Zwei solcher Fälle bearbeitet die Polizei im Landkreis. Es handelt sich um zwei Männer. Zwei verschiedene Schicksale, doch in beiden Fällen verliert sich die Spur bei beiden in Südfrankreich. Ein Zufall?

Bereits seit fünf Jahren wird ein 31-Jähriger aus dem Westkreis vermisst.
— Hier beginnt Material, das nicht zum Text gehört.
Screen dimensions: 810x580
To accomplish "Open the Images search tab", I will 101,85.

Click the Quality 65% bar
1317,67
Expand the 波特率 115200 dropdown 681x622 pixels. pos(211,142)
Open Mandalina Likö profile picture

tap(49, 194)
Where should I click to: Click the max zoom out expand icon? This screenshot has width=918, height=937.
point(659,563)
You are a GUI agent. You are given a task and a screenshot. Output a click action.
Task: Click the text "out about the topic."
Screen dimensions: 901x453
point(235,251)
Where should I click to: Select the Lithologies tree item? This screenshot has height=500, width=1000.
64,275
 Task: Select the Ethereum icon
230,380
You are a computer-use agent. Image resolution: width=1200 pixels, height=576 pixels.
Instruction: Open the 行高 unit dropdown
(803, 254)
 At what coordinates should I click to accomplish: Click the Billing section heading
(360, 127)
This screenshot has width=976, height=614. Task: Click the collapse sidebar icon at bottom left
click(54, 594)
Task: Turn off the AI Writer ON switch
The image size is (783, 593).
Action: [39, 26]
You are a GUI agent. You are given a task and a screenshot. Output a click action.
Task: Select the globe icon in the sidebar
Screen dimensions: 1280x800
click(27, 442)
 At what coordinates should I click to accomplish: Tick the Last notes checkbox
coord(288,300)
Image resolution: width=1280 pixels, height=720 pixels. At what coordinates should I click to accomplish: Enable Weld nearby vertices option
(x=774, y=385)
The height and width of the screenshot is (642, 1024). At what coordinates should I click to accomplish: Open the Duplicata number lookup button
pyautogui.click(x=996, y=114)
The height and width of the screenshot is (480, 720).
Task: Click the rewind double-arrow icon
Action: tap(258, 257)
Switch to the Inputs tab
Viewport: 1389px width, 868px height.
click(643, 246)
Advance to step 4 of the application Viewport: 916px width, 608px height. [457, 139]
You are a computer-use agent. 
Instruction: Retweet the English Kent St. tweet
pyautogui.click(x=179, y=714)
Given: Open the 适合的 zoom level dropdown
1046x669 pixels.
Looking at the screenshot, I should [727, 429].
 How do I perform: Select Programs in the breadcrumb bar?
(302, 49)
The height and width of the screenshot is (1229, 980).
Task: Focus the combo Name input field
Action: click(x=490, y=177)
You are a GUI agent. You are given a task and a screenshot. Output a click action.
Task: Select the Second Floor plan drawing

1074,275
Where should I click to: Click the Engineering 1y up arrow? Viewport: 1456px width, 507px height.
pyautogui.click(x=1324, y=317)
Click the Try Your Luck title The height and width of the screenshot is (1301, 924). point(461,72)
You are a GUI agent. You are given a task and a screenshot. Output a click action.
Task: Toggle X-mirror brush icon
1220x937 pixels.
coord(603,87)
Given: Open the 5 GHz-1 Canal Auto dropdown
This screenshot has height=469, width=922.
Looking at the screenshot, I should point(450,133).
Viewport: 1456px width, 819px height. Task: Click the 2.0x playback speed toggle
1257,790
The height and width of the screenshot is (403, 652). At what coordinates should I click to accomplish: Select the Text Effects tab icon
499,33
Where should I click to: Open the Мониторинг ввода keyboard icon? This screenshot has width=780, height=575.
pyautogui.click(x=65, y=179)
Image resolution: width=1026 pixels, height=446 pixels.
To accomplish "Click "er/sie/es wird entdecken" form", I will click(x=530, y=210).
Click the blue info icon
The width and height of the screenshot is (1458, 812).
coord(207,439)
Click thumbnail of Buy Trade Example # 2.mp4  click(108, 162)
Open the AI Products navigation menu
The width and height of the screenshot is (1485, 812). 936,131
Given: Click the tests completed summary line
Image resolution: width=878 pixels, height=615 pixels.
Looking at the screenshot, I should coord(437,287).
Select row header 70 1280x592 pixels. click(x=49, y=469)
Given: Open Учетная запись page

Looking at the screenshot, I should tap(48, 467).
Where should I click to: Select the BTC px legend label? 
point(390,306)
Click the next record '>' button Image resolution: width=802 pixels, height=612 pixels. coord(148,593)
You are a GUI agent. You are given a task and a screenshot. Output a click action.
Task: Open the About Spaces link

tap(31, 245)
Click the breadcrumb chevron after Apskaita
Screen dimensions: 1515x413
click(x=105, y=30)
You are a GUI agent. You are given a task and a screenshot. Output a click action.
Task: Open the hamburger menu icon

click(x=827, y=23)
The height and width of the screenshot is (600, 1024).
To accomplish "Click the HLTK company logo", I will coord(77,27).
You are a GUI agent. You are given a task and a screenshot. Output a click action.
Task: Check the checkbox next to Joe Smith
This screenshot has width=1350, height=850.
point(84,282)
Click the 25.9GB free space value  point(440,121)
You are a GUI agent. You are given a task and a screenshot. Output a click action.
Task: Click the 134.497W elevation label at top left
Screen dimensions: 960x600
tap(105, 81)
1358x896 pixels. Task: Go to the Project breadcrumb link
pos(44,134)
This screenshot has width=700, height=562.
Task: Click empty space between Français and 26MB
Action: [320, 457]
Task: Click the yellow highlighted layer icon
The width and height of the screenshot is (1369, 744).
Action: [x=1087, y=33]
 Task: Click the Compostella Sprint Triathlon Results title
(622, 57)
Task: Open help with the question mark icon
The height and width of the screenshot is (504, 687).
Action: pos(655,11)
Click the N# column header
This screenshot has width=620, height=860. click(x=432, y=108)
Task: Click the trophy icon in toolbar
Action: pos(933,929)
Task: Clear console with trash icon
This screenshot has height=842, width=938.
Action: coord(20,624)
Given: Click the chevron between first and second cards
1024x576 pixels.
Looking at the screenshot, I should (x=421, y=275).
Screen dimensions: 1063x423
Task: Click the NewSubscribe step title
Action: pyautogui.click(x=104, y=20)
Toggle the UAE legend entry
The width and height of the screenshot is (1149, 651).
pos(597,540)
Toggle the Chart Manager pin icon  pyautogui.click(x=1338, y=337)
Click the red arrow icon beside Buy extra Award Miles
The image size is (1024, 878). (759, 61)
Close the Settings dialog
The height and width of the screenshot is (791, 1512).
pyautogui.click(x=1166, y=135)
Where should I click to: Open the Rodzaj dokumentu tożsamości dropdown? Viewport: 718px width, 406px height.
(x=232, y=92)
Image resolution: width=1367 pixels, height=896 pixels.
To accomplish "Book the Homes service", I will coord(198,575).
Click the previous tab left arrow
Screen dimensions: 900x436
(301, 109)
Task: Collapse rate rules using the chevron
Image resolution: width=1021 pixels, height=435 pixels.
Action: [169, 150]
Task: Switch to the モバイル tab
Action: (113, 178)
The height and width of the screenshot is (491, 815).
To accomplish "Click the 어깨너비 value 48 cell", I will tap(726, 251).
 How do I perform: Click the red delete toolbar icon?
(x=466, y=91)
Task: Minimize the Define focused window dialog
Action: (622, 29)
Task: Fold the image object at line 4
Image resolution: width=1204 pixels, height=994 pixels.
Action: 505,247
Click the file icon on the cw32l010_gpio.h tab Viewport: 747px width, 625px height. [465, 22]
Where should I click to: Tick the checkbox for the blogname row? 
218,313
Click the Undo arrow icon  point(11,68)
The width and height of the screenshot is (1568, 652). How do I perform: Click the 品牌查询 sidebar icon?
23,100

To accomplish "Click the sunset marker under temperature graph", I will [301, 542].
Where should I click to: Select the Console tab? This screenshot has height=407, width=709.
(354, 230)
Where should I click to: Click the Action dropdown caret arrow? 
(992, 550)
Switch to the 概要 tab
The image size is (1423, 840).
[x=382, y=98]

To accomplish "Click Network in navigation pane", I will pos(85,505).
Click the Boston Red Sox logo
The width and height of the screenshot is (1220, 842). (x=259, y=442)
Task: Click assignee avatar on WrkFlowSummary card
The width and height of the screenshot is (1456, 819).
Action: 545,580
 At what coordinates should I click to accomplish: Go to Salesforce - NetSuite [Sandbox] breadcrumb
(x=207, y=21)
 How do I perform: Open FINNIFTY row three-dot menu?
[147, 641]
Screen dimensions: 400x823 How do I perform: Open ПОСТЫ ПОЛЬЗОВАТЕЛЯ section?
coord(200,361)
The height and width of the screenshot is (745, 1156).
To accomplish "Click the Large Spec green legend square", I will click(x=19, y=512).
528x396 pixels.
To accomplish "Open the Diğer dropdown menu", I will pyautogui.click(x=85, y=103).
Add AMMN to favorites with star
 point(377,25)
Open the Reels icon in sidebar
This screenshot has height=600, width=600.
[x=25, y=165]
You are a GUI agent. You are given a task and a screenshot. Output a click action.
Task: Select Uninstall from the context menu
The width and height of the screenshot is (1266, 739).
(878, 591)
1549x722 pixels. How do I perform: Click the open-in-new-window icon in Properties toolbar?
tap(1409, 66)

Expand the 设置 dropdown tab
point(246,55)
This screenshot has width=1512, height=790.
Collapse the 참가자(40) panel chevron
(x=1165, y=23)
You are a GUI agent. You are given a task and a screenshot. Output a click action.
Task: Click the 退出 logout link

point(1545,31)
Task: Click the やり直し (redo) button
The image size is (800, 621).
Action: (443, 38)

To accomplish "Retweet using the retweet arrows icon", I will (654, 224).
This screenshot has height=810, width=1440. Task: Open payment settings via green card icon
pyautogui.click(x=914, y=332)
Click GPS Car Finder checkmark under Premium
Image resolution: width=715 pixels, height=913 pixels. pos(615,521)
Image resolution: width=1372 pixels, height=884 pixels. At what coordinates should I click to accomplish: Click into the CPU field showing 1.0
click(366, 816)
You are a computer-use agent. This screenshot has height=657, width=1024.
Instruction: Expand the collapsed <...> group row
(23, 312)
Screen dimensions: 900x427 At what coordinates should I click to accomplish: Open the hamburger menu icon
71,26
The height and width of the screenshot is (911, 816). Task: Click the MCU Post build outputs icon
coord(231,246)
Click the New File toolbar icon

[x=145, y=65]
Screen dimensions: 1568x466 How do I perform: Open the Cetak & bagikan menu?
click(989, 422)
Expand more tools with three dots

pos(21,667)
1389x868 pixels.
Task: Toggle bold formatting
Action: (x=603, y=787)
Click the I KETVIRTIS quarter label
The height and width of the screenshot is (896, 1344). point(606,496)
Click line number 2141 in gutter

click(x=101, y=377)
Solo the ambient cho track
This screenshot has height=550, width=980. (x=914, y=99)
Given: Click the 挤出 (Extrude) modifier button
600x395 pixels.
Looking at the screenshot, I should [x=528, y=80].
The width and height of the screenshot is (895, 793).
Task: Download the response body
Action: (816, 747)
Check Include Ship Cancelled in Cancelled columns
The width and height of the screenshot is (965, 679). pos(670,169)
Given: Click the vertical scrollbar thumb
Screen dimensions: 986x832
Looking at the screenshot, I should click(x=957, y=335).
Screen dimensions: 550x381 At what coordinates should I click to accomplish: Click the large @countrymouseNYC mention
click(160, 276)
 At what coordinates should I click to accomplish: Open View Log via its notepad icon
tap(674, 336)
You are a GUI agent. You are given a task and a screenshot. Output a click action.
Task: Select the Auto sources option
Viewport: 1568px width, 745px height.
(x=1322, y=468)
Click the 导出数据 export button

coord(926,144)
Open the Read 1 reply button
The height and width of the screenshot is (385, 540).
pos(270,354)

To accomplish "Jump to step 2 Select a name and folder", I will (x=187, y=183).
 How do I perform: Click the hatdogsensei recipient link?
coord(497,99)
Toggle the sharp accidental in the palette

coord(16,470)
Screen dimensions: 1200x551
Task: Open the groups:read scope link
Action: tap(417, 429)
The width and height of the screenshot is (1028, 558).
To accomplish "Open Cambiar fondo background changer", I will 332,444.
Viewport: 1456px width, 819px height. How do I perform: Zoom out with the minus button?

Welche Probleme ihn quälten, verschwieg er seinen Eltern: das verpatzte Studium, die nicht angetretene Arbeitsstelle.

Als die Eltern es schließlich erfuhren, machte sich der 31-Jährige auf den Weg. "Sorry, bin mal ein Weilchen weg", lautete seine letzte SMS. Geldabhebungen von seinem Konto deuteten auf Südfrankreich als Aufenthaltsort. Sein Auto, in dem noch das Handy lag, wurde in Südfrankreich an einem Wassergraben gefunden. Die Heckscheibe war eingeschlagen. Die Ermittlungen blieben erfolglos.

Auch im Fall eines 22-Jährigen aus dem Ostkreis, der seit September 2009 vermisst wird, führt die Spur nach Südfrankreich. Er war mit einem Freund in Grenzgebiet von Südfrankreich und Italien unterwegs. Die beiden wollten dort bei Freunden einen Schafstall bauen.

So viel konnte die Polizei noch ermitteln: Beide waren zu Fuß zum Einkaufen unterwegs, als sich der 22-Jährige von seinem Begleiter trennte. Er wollte noch in ein Internetcafé, um dort mit seiner Freundin Kontakt aufzunehmen. Der 22-Jährige wurde zuletzt am 4. Oktober 2009 in Südfrankreich gesehen. Mehrere Suchaktionen vor Ort endeten erfolglos.

Für die Angehörigen eines Vermissten wird die Ungewissheit oft zur jahrelangen Qual. Kein Wunder, dass viele die Öffentlichkeit scheuen. Ein Betroffener sagte: "So schlimm es ist, eines Tages müssen wir das ja mal verarbeiten."